Recorded data →
▶
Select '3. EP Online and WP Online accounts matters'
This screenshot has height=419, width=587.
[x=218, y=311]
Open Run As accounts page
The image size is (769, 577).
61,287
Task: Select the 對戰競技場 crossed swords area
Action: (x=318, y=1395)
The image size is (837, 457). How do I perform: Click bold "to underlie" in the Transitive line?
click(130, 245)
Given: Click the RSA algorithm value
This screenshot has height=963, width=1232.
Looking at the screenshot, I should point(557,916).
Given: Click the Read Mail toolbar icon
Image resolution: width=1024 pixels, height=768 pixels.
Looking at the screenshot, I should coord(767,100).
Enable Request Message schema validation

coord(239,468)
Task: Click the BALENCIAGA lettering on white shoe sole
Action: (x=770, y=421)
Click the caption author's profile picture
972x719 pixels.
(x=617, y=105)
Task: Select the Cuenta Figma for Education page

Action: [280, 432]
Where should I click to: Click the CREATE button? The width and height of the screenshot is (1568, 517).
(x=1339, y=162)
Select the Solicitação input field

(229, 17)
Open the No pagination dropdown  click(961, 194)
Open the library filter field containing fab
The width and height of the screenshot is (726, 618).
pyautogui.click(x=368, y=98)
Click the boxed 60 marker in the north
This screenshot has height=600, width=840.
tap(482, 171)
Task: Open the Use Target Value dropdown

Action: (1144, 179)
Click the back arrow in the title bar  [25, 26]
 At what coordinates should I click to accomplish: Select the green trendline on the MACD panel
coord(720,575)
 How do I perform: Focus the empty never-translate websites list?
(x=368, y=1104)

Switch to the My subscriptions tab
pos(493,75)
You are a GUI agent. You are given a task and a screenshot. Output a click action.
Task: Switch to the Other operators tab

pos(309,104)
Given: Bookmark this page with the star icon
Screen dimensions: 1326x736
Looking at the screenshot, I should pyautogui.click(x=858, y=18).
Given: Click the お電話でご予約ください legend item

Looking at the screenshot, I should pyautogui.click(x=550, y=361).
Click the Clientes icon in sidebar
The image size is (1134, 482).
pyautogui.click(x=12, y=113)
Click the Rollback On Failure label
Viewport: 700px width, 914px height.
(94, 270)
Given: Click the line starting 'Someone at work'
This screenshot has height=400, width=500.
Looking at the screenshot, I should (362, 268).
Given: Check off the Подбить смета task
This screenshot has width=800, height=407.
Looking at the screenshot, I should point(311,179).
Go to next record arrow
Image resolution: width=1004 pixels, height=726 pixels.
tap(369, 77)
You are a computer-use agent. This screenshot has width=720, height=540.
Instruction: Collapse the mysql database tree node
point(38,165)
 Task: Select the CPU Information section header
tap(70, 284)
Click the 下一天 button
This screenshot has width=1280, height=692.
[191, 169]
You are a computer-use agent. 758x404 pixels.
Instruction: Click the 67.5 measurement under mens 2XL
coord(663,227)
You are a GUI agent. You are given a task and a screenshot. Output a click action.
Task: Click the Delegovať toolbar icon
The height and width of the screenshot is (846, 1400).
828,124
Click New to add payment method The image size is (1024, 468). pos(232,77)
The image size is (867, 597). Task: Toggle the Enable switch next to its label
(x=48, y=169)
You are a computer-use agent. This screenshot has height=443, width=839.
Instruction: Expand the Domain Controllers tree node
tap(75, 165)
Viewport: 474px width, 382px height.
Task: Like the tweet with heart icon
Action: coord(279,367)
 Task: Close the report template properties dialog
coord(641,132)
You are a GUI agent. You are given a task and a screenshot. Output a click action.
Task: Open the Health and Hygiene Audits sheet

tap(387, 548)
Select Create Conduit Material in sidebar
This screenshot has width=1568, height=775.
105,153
◀
Task objective → Considering only lines that contain the word "computer", say how many there are in the data, with no other text.

Reply to the exercise → 3